When “Agatha All Along” starts, our surviving victim of the Salem Witch Trials is stuck in a fantasy. Channeling her best Mare Sheehan, Agatha plays the lead of “Agnes of Westview,” a dark-and-gritty detective story where she’s a small town cop investigating the mysterious death of a young woman. The weather is perpetually foggy and damp. The crime is important and personal for Agnes. The locals talk like they’re from Delaware County. (Yes, one of them pronounces “water” as “wooder.”) For Agatha, it’s all very real, even if Schaeffer wisely treats it (for the most part) as a joke. Not only is she parodying a show that’s already been parodied to perfection, but the fake opening title sequence says “Agnes of Westview” is “based on the Danish series ‘WandaVisdysen.'”
Thankfully, this isn’t the first of nine TV spoofs, where each episode is modeled after a different small-screen era. “Agatha” isn’t trying to be “WandaVision,” and her prestige drama dream is soon interrupted by a mysterious goth twink (known only as “Teen,” played by “Heartstopper” star Joe Locke) and a Marty Hart-inspired FBI agent. “Is this really how you see yourself?” Agent Vidal (Aubrey Plaza) asks Agnes, and though she moves on without getting an answer, pretending to care about the murder-durder investigation instead, the question lingers. Of all the TV shows Agatha could get lost in, why does she see herself as a rogue detective obsessing over a dead kid? What wrong from her past does she need to make right?
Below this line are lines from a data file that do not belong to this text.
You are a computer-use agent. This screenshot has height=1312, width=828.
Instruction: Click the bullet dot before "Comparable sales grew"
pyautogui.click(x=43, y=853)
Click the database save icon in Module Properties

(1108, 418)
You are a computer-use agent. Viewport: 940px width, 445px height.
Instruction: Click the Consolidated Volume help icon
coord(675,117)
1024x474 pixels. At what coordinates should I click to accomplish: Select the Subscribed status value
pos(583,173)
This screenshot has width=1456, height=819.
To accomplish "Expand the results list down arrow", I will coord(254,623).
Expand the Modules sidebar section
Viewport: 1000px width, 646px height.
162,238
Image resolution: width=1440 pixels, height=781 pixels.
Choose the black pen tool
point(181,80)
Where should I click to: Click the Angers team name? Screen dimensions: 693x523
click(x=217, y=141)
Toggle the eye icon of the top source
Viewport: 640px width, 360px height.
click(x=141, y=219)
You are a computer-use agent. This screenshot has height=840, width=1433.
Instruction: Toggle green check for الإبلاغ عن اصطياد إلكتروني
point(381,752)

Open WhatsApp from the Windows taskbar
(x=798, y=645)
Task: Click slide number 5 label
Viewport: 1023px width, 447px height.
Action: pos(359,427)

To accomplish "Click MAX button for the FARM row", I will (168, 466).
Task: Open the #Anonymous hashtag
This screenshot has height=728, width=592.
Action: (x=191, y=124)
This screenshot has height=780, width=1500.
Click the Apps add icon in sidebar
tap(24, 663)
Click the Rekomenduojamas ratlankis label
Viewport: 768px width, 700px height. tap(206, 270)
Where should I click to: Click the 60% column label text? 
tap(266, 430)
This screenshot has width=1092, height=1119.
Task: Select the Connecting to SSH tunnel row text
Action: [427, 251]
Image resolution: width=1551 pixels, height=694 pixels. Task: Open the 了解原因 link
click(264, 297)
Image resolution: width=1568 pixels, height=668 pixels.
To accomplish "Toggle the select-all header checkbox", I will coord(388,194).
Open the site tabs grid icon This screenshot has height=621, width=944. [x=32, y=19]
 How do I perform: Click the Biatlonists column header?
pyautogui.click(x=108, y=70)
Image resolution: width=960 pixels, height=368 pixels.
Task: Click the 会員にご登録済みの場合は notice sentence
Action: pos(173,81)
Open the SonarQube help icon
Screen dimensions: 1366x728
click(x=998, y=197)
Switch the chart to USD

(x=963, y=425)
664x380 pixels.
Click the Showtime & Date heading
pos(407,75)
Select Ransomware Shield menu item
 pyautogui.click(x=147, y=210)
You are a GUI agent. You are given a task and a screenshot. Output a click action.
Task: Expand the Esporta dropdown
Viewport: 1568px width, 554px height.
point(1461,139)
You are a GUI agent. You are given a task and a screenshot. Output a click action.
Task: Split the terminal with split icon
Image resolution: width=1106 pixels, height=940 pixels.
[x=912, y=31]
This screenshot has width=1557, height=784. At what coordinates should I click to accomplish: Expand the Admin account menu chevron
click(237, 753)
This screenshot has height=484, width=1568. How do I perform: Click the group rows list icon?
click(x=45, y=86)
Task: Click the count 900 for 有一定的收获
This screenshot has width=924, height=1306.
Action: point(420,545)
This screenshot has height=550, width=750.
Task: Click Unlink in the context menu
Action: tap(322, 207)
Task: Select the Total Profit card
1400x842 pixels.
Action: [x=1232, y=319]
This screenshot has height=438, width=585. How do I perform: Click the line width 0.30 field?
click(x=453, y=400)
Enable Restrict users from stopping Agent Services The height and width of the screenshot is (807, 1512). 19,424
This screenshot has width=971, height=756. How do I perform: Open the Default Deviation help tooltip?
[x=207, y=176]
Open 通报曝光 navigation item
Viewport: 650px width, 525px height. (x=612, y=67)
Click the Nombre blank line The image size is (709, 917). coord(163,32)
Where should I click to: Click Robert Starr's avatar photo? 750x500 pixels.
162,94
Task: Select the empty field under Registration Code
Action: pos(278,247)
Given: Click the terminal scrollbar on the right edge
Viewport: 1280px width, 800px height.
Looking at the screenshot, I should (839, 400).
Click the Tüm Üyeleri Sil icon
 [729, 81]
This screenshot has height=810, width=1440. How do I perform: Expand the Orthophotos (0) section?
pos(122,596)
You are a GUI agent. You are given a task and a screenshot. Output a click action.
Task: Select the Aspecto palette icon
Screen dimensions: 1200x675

Does it have anything to do with the hermetically preserved room for her (presumably deceased) son, Nicky?
As the ever-helpful FBI agent points out, “it’s a universally acknowledged truth that a lady cop cannot be good at her job and have a healthy personal life at the same time.” But how much of Agnes’ scripted backstory are we supposed to see in Agatha’s actual journey? As the season progresses, parallels emerge, but the connections that could motivate her in reality are kept a bit too opaque. It’s hard to get emotionally invested in someone based purely on presumptions, and her co-stars suffer a similar fate. “Teen” tries to explain who he is and where he came from, but a curse prevents anyone from hearing his words. Vidal is all vibes and exposition, except when it comes to her history with Agatha, which only starts to come out in Episode 4. The rest of the coven — recruited by Agatha in a second episode so lazily executed, it ruins my theory that “putting a team together” stories can’t help but be fun — is either batty or basic. Not even Patti Lupone, as a 400-year-old witch who’s been working too long as a fortune-teller, can extract intrigue from her closed-book of a character.
“Agatha All Along” was developed and shot long before Marvel admitted it doesn’t know how to make television, so it’s a credit to Schaeffer that the series moves as smoothly as it does. Episodes are distinguishable from one another. Their structure is sound, and the path forward clear. Music serves a fittingly elevated role, given the popularity of Agatha’s original anthem, and the two new songs so far — written by Emmy winners Kristen Anderson-Lopez and Robert Lopez — are still playing pleasantly in my head. That being said, this drama-comedy-fantasy-horror hybrid isn’t committed enough to any of its genres. The stake-less drama I already went over, but the jokes are sparse, the effects are too slapped-together, and the scares are polite. The consistent creative spark needed to boost a serviceable series into something more just isn’t there.
As with many Marvel series, there’s plenty of potential in “Agatha All Along,” but past precedent is working against the final five episodes. Agatha and Kathryn Hahn, who sizzles with zero-fucks energy all by herself, deserve a series of their own. But the story still needs to earn our attention, instead of assuming we’ll keep waiting around for these witches to take flight.
Grade: C+
“Agatha All Along” premieres Wednesday, September 18 with two episodes on Disney+. New episodes will be released one-a-week through the two-episode finale on October 30.